*PROBLEM TO WORK ON*
Where a picture shows up in the listing below, omit it and output the rest exactly.
▼
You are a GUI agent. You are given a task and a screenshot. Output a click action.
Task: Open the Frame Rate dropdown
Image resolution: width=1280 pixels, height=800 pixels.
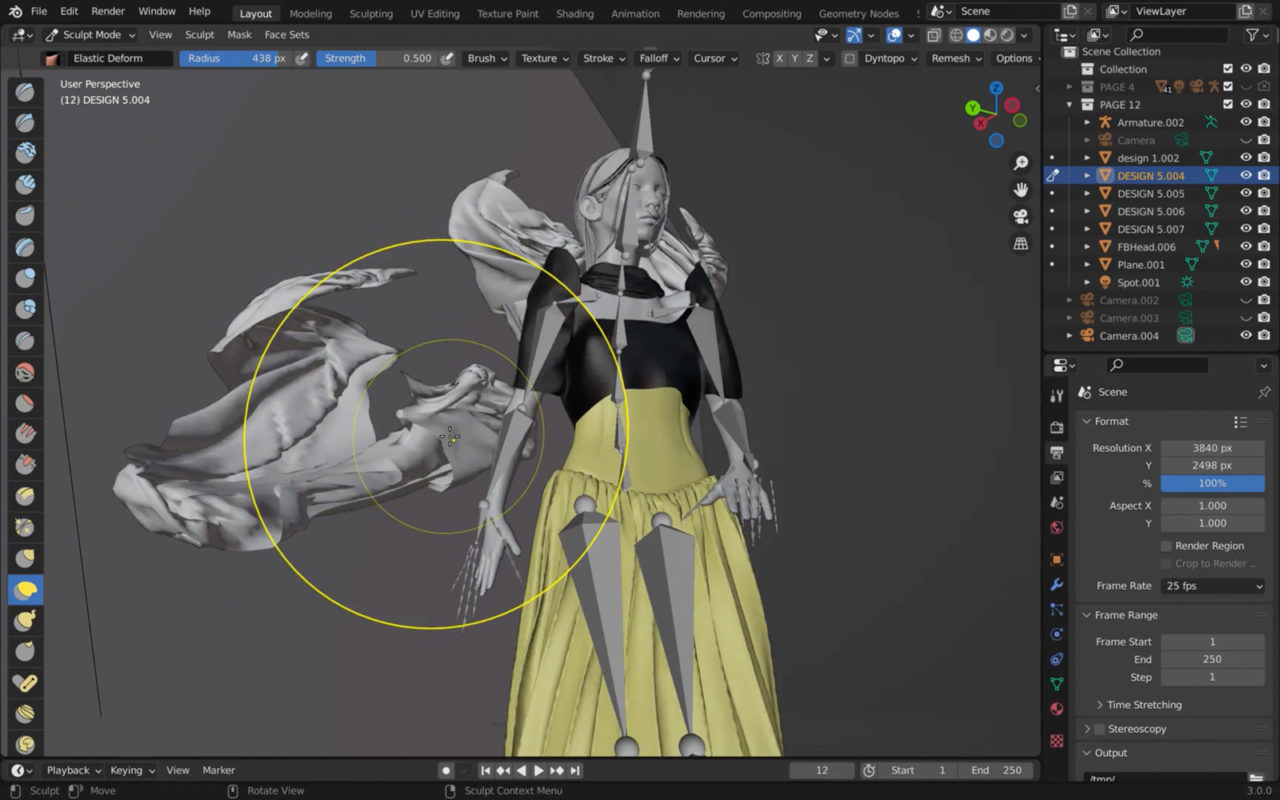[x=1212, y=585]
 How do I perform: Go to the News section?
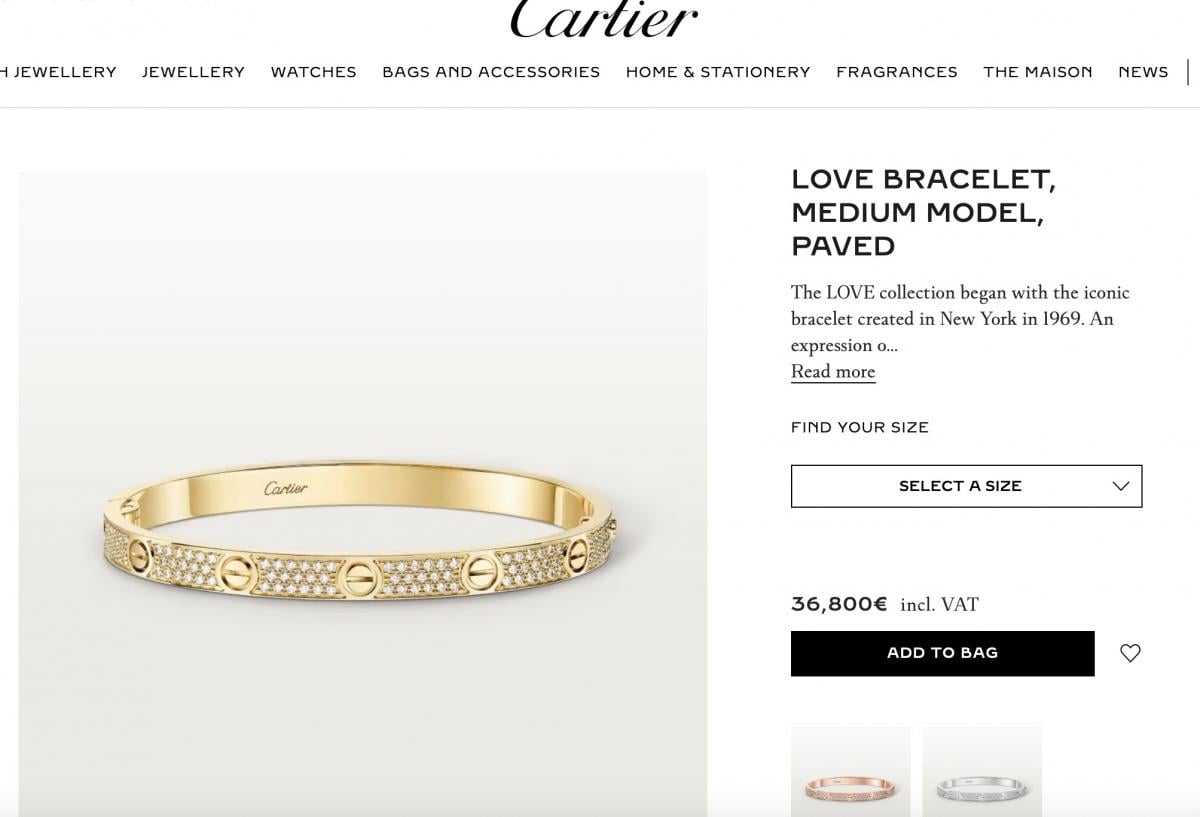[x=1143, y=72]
▲
*SOLUTION TO THIS PROBLEM*
You are a GUI agent. You are given a task and a screenshot. Output a click action.
Task: Open the Frame Rate dropdown
Image resolution: width=1280 pixels, height=800 pixels.
[x=1212, y=585]
 How do I perform: Go to the News section?
[x=1143, y=72]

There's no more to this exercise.